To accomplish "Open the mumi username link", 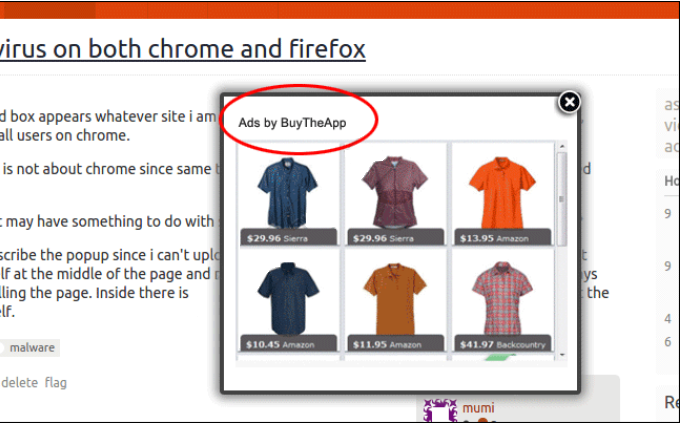I will coord(478,407).
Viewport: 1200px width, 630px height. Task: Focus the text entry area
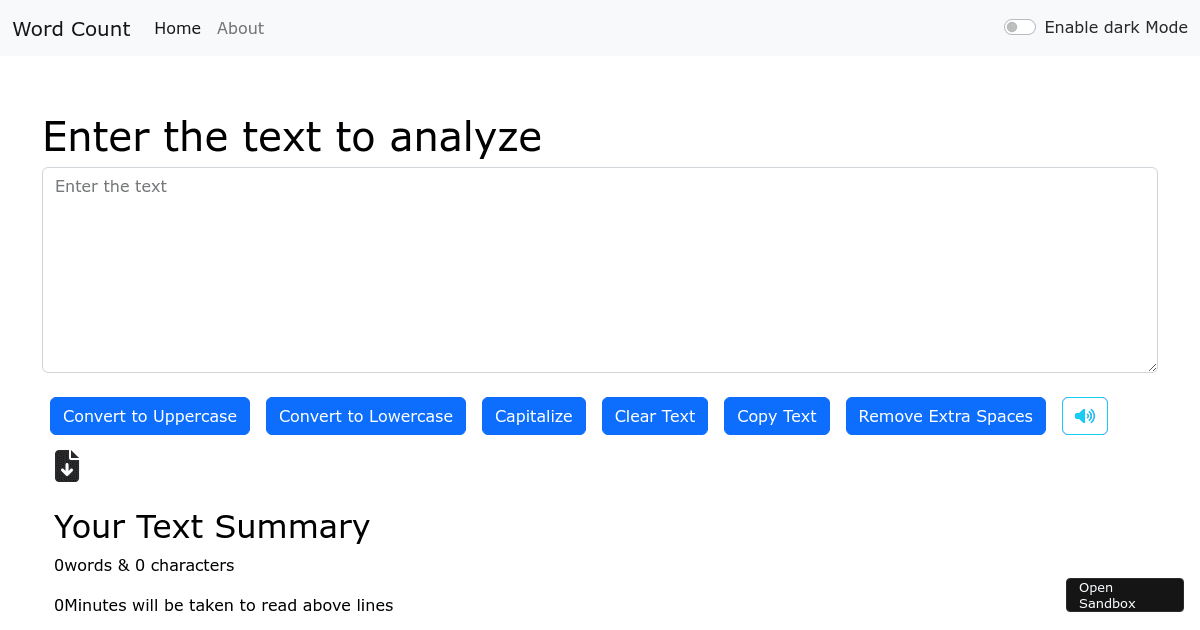600,270
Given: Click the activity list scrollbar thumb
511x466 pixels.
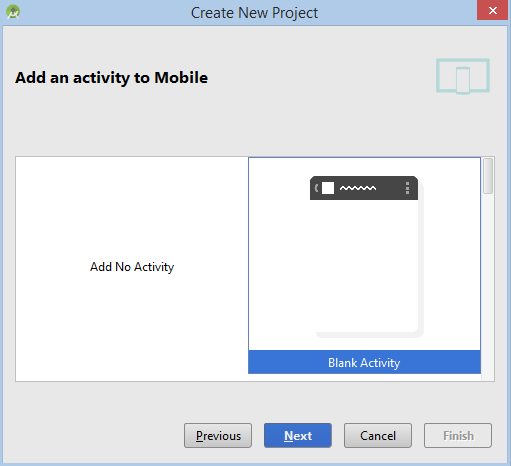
= = = = = = =
◆ What the task requires
Output an exact copy of the lines from the one with "Viewport: 1200px width, 630px" through the closing line of the records, inclusive, without any images.

◆ Result for this exercise
Viewport: 1200px width, 630px height. Task: Focus the text entry area
600,270
Given: Click the activity list scrollbar thumb
511x466 pixels.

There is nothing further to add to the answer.